Alors que les producteurs de grandes cultures alertent depuis des mois sur une crise économique d’une gravité inédite qui voit l’effondrement de leurs revenus, ils ont été reçus en urgence hier par la ministre de l’Agriculture. Si Annie Genevard a annoncé vouloir porter à Bruxelles l’activation de la réserve de crise européenne, l’exclusion des engrais du MACF et la mise en place d’aides ciblées, c’est surtout l’ensemble de la politique agricole nationale et européenne qui doit maintenant être interrogé sans concessions…

Pour la troisième année consécutive, l’OTEX 15 – les exploitations spécialisées en céréales et oléagineux – enregistre un revenu courant avant impôt par actif négatif. Cette situation n’est plus conjoncturelle : elle révèle une fragilisation profonde de l’ensemble des filières grandes cultures – blé, maïs, oléo-protéagineux, betteraves, pommes de terre – résultant de l’accumulation de choix politiques nationaux et européens qui ont contraint la production, comprimé les marges, alourdi les charges, laissé nos productions exposées à une concurrence internationale sans filet et durablement érodé la compétitivité des exploitations. Les grandes cultures sont désormais engagées dans une trajectoire de quasi-faillite nationale.

C’est dans ce contexte grave que les représentants de l’AGPB, de l’AGPM, de la CGB, de la FOP et de l’UNPT ont été reçus hier soir par la ministre de l’Agriculture. Si celle-ci a indiqué vouloir demander l’activation de la réserve de crise européenne pour les grandes cultures, cibler un dispositif d’allégements de charges et plaider l’exclusion des engrais du MACF, ces engagements ne suffiront que s’ils s’inscrivent dans un changement clair de cap. La responsabilité de la crise actuelle dépasse le seul ministère de l’agriculture : elle relève de l’ensemble des politiques publiques qui impactent les exploitations de grandes cultures, de la régulation commerciale européenne aux règles environnementales, en passant par la fiscalité et le soutien aux facteurs de production.

L’échéance du 1er janvier 2026, avec l’application du MACF sur les engrais, porte l’urgence à son comble. La ministre de l’agriculture le dit elle-même « la meilleure neutralisation est l’exemption ou le report ». Sans suspension immédiate par la Commission européenne, la taxe fera exploser le coût des fertilisants – avec un impact estimé à 500 M€ pour les grandes cultures – et des trésoreries déjà exsangues ne pourront encaisser le choc : il n’existe plus aucun amortisseur ! Sans décision rapide, les arrêts de production en grandes cultures seront inévitables et la perte de capacité agricole pour le pays, irréversible.

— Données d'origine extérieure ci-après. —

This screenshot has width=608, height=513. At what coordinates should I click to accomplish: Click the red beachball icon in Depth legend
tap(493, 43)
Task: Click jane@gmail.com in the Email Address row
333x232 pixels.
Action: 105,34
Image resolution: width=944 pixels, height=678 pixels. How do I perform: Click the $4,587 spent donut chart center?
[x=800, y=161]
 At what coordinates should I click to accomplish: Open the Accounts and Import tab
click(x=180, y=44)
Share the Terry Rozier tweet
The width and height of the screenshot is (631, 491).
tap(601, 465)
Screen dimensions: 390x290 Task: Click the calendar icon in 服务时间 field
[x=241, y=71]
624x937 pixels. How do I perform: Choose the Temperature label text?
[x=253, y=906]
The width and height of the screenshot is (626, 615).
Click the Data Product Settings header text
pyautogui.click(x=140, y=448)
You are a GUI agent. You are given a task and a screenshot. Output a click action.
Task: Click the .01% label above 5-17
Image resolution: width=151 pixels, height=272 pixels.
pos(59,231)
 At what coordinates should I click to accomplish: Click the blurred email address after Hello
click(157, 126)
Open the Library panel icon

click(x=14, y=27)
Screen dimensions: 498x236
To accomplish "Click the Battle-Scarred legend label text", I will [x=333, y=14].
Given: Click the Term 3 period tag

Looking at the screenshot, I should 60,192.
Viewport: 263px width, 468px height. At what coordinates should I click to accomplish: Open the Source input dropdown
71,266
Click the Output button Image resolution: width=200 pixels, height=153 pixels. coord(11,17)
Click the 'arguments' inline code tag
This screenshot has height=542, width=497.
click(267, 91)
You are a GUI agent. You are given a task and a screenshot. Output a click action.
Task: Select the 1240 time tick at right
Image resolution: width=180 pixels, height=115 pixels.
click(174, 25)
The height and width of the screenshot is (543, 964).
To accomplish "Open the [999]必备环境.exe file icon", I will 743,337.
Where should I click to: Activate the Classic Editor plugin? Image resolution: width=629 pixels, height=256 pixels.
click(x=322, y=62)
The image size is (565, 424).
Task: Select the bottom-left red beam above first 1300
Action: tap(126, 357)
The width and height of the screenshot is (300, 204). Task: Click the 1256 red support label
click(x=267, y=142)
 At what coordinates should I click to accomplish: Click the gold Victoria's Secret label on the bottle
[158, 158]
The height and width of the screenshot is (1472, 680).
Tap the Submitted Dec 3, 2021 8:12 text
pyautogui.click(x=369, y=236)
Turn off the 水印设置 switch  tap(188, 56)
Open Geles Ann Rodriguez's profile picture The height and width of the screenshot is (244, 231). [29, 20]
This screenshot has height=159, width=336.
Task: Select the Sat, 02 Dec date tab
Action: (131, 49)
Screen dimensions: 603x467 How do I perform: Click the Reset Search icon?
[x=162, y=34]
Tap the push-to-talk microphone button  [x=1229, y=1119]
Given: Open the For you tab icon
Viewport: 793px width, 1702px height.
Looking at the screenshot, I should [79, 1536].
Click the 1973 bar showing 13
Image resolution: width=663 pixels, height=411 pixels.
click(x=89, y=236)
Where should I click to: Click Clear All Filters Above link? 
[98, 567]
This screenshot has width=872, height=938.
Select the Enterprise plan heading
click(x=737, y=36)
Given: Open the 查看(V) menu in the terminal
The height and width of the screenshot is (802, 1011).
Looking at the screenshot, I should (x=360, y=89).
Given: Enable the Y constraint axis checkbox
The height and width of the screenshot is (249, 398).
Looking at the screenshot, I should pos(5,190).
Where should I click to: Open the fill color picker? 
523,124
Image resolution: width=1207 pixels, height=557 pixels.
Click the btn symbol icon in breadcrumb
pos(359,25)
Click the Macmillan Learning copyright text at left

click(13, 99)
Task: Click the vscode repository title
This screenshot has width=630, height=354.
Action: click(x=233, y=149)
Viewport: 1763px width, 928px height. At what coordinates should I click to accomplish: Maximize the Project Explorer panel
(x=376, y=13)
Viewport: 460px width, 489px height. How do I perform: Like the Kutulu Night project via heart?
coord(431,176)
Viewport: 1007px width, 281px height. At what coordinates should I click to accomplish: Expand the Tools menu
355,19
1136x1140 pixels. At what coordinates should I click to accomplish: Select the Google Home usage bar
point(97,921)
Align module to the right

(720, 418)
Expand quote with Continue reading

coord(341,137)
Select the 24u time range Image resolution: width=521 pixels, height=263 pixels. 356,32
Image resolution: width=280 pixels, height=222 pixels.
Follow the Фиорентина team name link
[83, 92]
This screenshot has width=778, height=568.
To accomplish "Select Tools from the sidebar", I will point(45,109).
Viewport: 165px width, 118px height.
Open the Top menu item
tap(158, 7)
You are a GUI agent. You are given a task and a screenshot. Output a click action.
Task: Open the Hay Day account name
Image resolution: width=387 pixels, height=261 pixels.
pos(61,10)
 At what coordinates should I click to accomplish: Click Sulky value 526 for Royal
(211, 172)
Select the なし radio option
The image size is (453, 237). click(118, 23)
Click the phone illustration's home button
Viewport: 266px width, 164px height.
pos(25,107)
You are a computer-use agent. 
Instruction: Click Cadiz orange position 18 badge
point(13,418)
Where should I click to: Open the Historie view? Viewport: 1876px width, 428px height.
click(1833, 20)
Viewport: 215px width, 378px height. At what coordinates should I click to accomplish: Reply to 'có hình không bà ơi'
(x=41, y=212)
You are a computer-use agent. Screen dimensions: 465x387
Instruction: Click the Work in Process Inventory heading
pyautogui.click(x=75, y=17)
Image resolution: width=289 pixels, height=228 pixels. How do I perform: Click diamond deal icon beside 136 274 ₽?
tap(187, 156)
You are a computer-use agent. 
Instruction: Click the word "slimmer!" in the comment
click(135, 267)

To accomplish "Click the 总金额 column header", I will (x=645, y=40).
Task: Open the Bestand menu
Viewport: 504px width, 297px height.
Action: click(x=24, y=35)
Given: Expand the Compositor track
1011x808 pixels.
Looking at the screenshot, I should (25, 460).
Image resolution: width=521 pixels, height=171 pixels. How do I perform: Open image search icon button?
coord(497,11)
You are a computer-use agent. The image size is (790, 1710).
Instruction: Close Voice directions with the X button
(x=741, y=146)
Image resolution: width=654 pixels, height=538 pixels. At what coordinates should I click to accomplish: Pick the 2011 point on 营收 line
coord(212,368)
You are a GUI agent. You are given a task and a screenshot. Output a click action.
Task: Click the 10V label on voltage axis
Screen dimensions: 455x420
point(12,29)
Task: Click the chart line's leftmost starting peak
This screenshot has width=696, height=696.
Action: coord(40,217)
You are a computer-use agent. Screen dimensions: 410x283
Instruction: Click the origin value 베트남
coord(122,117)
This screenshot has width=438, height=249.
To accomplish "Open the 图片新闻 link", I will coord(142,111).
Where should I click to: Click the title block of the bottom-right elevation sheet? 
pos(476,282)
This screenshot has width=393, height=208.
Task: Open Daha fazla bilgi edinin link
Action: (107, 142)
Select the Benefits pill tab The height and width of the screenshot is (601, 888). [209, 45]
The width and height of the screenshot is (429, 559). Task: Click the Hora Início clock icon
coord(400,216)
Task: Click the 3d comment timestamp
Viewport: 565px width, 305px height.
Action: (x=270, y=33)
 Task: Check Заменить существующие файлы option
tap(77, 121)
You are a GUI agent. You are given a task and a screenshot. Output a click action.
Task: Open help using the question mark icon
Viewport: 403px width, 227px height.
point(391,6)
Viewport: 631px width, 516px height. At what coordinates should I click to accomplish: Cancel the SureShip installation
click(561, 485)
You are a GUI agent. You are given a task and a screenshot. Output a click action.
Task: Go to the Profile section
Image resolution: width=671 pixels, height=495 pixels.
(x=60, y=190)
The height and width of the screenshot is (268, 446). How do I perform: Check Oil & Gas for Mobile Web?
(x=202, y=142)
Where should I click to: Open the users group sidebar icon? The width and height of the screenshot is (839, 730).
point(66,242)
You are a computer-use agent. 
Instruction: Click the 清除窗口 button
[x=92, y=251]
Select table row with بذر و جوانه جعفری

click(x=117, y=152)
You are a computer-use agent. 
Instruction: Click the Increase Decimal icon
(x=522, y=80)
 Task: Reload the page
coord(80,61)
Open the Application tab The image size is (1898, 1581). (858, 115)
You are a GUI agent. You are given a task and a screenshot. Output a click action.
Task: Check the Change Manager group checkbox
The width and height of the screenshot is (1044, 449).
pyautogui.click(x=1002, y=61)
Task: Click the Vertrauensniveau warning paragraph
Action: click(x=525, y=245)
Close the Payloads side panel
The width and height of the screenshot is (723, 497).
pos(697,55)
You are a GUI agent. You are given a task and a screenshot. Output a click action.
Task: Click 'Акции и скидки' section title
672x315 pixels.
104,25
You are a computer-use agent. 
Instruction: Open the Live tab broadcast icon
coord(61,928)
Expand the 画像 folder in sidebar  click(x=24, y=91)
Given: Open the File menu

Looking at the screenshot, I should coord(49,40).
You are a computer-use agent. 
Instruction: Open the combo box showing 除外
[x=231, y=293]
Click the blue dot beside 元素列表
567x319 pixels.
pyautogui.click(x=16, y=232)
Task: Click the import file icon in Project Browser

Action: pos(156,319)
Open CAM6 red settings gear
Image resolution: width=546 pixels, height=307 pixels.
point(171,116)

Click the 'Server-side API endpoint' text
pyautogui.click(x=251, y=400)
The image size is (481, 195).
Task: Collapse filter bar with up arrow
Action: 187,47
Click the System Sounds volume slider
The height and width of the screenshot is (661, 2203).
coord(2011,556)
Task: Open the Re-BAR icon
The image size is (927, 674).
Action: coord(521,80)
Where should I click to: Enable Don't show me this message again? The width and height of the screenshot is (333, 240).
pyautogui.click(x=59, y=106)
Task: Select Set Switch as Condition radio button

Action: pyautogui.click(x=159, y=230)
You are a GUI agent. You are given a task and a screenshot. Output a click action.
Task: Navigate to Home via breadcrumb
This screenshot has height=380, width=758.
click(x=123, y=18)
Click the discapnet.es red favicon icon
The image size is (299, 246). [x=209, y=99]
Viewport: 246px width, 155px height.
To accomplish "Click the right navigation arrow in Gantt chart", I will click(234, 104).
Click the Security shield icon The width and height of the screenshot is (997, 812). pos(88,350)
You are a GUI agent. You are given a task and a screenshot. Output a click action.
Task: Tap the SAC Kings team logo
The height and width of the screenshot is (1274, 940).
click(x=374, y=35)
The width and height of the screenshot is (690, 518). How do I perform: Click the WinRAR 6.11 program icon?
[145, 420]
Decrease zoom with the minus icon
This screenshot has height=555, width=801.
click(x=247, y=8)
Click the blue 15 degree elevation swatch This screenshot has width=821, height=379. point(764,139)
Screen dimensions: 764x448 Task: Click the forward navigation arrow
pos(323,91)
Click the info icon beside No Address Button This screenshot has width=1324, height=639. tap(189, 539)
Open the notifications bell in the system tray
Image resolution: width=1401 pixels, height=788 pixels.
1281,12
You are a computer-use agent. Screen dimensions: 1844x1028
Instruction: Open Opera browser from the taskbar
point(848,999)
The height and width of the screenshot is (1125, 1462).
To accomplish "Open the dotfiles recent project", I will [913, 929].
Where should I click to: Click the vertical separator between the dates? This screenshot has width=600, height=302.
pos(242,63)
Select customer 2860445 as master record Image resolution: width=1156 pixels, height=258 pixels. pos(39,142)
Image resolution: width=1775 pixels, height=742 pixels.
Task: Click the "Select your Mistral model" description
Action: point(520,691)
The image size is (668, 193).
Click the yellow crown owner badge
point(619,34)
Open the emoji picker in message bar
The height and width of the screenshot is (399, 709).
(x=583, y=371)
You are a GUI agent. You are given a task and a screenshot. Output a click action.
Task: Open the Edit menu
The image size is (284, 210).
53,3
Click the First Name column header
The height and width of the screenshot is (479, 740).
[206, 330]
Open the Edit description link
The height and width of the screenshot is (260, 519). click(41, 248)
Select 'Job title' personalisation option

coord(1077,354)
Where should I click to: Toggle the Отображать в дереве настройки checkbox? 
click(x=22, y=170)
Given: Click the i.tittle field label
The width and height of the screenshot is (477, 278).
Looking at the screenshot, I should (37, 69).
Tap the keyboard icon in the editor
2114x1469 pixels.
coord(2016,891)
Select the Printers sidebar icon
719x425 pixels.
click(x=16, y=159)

Les associations spécialisées de la FNSEA demandent instamment tant au Président de la République qu’au Gouvernement de défendre au plus vite et sans ambiguïté, auprès de la Commission européenne, le retrait des engrais du MACF et l’activation immédiate de la réserve de crise pour les grandes cultures. Elles attendent également que les mesures nationales annoncées soient précises, financées et opérationnelles sans délai. L’heure n’est plus aux intentions.

«Au-delà des déclarations de bonne volonté affichés, le temps presse et c’est uniquement sur pièce que nous pourrons juger de l’action de la France » concluent les responsables des associations spécialisées dont les agriculteurs s’apprêtent à converger massivement vers Bruxelles le 18 décembre à l’appel des principaux syndicats agricoles européens.